§ Provided text

You can click View in the Actions column of an event to query the total concurrency that corresponds to a specific node IP address and play back the data during the interval in which the event was reported. This allows you to observe the total concurrency of the relevant node and check whether throttling works as expected when the event was reported. If you need to view detailed information, such as the data of interfaces or nodes, you can go to the API Details or Node details page. The page redirection capability will be provided later.

Parameter

Description

ON

  • Close: Throttling based on the total concurrency is disabled.

  • Enable: Throttling is performed on requests if the configured threshold is exceeded.

Total Concurrency Threshold

The total concurrency threshold of a node.

Exception Settings

For more information, see Exception settings.

Circuit breaking for abnormal calls

Description

Circuit breaking for abnormal calls allows the system to measure the abnormal call percentage of each client interface. If the abnormal call percentage exceeds the configured threshold, the system triggers circuit breaking for the interface. During the circuit breaking period, the interface quickly fails, and the system sends detection requests at a specific interval. If the requests are successful, the circuit breaking process ends.

Note

To implement circuit breaking for abnormal calls, you must make sure that the agent version is 4.2.0 or later.

Effective scope

Circuit breaking for abnormal calls takes effect on all client interfaces, except for the interfaces that are configured with interface-level circuit breaking rules.

Scenarios

Circuit breaking for abnormal calls is suitable for two types of scenarios.

Timeout scenarios: If timeout issues frequently occur on a client interface, service providers have exceptions with a high probability. This causes more requests of the caller application to be queued and affects other interfaces of the application. In these scenarios, circuit breaking allows the service providers to fail in a short period of time to prevent request queuing.

Non-timeout scenarios: If non-timeout issues frequently occur on a client interface, circuit breaking for abnormal calls allows the system to report relevant errors for user handling. This minimizes the impact of the issues and optimizes the user experience when the issues occur.

GUI description

On the left side of the Abnormal Call Circuit Breaking section, you can view the events that are reported for circuit breaking for abnormal calls. On the right side of the section, you can view the top 10 application interfaces with a high abnormal call percentage in the previous 5 minutes.

Events are reported for nodes and interfaces on which circuit breaking is triggered for abnormal calls in the previous 5 minutes. The event reporting interval is 5 minutes.

Parameter

Description

ON

  • Close: Circuit breaking for abnormal calls is disabled.

  • Enable: Circuit breaking is triggered if the abnormal call percentage exceeds the configured threshold.

Circuit Breaking Percentage Threshold (%)

§ Short exercise a
Which agent version does the circuit breaking documentation require for circuit breaking for abnormal calls?
The records come from a source unrelated to the documentation text.

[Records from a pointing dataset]
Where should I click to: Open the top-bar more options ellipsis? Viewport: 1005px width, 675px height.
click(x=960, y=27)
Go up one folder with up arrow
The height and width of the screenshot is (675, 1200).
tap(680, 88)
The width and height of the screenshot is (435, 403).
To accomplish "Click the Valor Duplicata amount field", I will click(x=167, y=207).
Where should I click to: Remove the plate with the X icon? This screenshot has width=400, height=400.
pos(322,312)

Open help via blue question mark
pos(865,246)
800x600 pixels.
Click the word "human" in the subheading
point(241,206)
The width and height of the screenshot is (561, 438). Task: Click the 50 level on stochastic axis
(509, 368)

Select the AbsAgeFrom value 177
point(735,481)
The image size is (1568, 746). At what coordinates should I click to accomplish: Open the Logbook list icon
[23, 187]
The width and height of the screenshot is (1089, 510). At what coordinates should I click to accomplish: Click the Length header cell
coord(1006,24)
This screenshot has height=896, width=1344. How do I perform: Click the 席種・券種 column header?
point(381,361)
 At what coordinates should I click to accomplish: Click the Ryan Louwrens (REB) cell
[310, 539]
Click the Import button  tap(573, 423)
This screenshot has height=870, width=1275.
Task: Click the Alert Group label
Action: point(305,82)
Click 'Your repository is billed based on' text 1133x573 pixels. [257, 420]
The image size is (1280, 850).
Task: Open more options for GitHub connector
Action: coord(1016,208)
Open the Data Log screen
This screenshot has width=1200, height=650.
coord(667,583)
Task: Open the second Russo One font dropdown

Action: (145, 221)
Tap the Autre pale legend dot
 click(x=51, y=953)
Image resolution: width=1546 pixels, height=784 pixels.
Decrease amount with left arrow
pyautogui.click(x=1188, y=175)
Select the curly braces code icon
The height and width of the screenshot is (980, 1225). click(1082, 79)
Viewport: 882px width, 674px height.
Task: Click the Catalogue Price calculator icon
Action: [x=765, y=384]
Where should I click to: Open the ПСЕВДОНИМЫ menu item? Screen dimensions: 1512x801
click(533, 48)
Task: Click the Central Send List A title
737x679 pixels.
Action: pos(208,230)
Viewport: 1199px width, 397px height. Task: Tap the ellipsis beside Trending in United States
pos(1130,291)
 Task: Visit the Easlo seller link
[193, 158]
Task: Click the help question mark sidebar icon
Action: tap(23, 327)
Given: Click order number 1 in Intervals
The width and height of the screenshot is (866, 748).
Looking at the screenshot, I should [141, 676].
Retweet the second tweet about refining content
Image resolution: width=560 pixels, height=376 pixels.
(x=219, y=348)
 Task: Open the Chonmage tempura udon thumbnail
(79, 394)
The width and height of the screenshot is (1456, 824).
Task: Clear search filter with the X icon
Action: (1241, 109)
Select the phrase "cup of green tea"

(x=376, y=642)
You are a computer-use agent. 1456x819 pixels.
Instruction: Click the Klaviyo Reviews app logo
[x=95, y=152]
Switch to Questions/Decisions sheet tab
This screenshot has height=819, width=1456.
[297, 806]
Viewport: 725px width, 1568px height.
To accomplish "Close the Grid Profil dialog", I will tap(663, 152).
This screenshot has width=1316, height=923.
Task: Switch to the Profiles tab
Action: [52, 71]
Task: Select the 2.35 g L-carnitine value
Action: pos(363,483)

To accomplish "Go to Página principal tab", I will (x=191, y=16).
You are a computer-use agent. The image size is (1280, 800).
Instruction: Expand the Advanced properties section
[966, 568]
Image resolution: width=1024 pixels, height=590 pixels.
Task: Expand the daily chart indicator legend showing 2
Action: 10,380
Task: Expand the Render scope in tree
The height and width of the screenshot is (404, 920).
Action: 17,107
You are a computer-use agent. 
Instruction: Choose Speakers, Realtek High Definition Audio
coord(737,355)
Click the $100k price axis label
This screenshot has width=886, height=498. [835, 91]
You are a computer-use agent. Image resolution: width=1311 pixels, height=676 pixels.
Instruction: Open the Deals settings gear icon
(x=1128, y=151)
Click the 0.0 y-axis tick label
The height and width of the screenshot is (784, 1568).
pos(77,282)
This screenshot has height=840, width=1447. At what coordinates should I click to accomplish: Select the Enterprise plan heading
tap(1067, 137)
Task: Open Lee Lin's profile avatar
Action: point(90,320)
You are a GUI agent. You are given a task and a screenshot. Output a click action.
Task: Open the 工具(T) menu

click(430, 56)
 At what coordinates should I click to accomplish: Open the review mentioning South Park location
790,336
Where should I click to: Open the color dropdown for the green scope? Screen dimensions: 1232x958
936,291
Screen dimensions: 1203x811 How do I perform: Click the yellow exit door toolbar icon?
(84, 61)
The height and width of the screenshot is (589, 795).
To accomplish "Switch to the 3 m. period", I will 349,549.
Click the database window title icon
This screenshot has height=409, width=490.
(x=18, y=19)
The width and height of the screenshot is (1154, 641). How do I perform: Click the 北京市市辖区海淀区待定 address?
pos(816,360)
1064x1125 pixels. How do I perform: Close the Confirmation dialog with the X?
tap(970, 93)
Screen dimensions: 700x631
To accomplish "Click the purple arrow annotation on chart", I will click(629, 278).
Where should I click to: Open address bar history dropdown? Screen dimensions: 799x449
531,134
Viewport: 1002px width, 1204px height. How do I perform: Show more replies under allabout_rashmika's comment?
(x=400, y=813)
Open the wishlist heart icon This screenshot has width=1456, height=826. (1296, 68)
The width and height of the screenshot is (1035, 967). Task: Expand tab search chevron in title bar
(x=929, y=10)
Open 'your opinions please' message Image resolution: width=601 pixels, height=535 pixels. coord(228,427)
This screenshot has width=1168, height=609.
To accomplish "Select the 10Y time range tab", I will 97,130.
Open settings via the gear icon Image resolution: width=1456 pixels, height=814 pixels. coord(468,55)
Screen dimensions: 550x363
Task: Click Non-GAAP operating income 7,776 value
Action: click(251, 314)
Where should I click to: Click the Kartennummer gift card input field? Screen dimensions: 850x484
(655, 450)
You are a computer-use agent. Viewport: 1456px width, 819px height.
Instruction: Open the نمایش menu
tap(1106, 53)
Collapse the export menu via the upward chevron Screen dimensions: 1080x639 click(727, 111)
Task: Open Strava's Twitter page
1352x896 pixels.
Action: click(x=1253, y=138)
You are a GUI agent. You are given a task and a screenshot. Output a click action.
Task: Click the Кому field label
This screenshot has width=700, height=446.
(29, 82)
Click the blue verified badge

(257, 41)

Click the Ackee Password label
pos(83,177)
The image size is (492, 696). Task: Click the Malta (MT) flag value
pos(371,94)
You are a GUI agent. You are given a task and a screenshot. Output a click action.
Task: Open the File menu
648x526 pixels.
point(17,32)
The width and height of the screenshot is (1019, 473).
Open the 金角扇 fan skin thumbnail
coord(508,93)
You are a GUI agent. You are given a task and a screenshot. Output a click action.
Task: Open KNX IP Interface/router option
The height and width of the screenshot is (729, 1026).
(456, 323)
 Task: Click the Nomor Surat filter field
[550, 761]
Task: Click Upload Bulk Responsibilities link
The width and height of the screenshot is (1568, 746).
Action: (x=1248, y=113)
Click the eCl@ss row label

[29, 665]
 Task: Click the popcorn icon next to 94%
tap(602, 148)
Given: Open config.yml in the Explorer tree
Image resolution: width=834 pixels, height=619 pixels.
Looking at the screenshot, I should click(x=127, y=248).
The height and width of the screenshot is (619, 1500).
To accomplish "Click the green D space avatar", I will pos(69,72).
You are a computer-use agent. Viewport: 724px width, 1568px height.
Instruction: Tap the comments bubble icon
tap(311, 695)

§ Short exercise b
Can you output the records as a numbered list, starting with the first line of the records and going on through the line containing "point(735,481)", leaving out blank lines?

§ Exercise answer a
Version 4.2.0 or later.

§ Exercise answer b
1. Where should I click to: Open the top-bar more options ellipsis? Viewport: 1005px width, 675px height.
2. click(x=960, y=27)
3. Go up one folder with up arrow
4. The height and width of the screenshot is (675, 1200).
5. tap(680, 88)
6. The width and height of the screenshot is (435, 403).
7. To accomplish "Click the Valor Duplicata amount field", I will click(x=167, y=207).
8. Where should I click to: Remove the plate with the X icon? This screenshot has width=400, height=400.
9. pos(322,312)
10. Open help via blue question mark
11. pos(865,246)
12. 800x600 pixels.
13. Click the word "human" in the subheading
14. point(241,206)
15. The width and height of the screenshot is (561, 438). Task: Click the 50 level on stochastic axis
16. (509, 368)
17. Select the AbsAgeFrom value 177
18. point(735,481)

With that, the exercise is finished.